ASSIGNMENT: Leaving out all pictures, copy the lines below exactly, from the line with "The height and" to the last line, both ends included.

DATA UNDER STUDY:
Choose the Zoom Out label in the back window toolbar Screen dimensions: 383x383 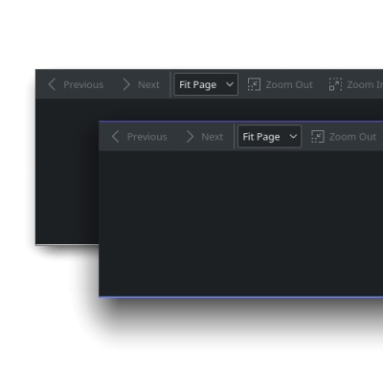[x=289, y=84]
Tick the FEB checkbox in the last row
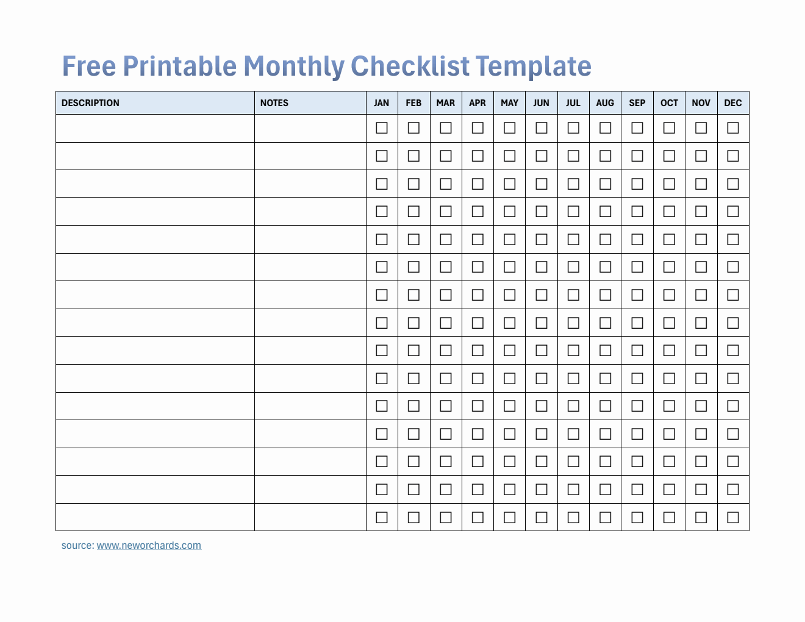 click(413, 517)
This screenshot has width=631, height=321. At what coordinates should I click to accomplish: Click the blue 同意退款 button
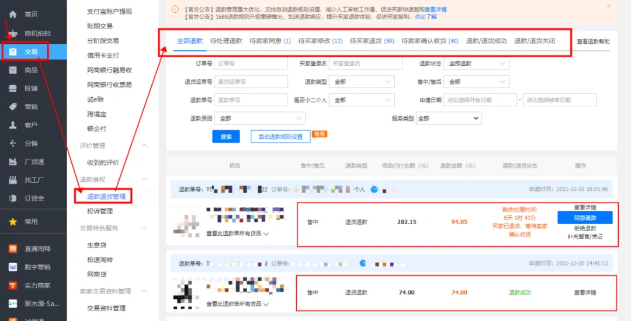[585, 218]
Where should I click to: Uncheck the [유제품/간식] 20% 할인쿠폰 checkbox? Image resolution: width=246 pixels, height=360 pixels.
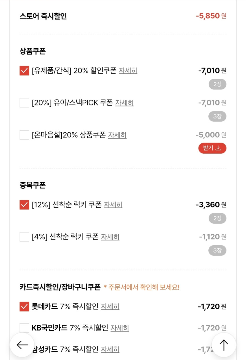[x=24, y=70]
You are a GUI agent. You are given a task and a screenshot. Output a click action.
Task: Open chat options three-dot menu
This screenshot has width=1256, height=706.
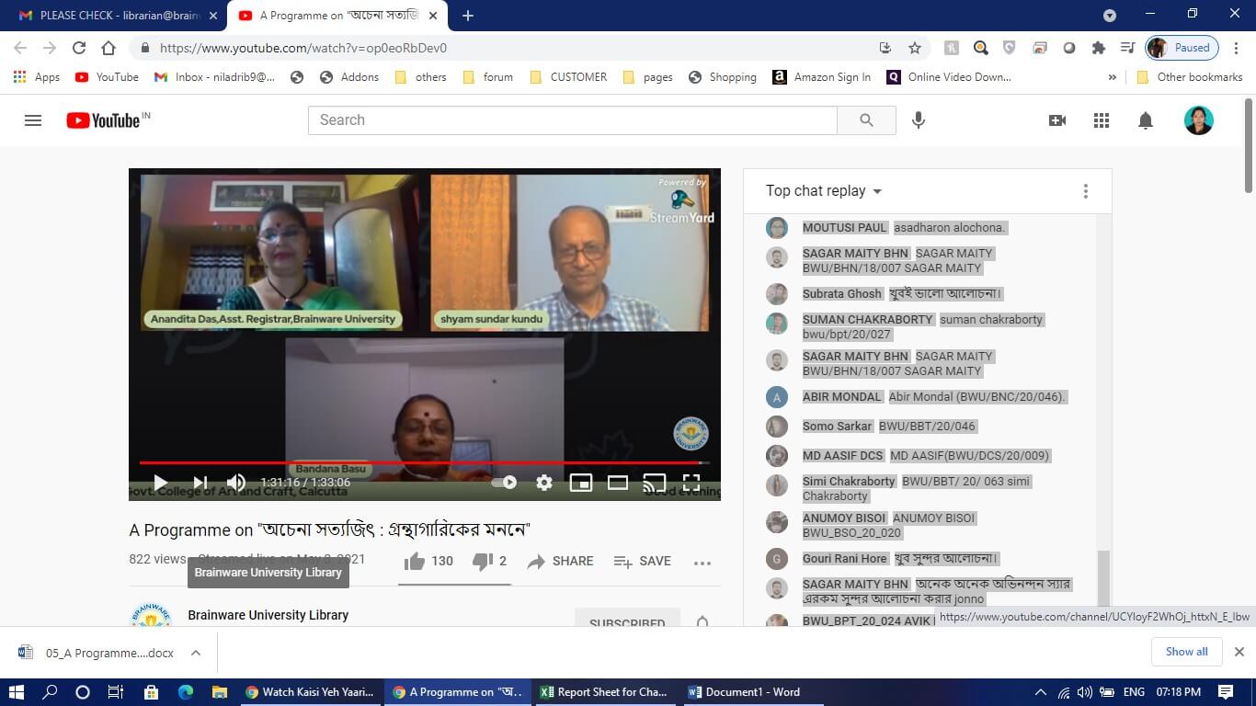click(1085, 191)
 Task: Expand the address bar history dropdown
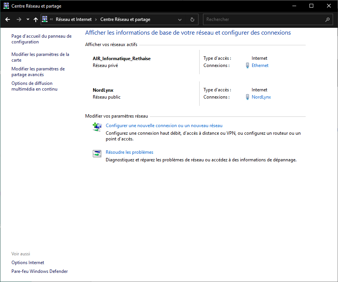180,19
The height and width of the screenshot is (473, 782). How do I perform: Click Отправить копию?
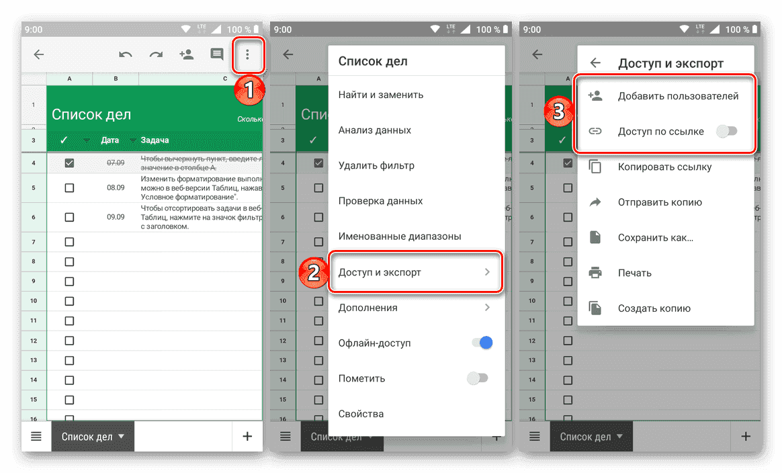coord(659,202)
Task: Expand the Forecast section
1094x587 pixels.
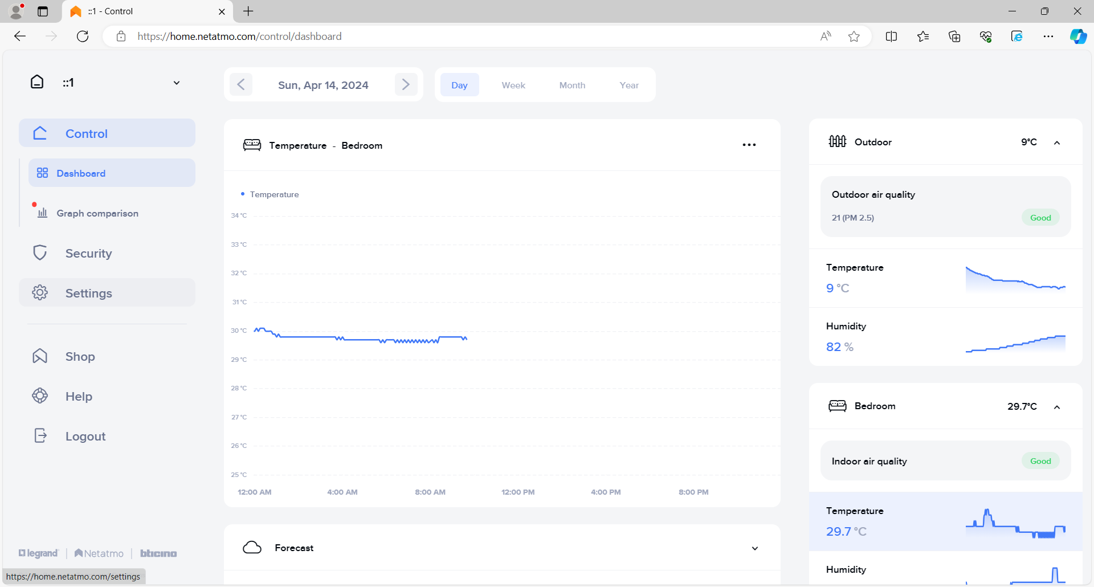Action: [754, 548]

RESULT OF THE TASK:
The height and width of the screenshot is (473, 782). How do I perform: Click Отправить копию?
coord(659,202)
Task: Expand the Forecast section
1094x587 pixels.
Action: [754, 548]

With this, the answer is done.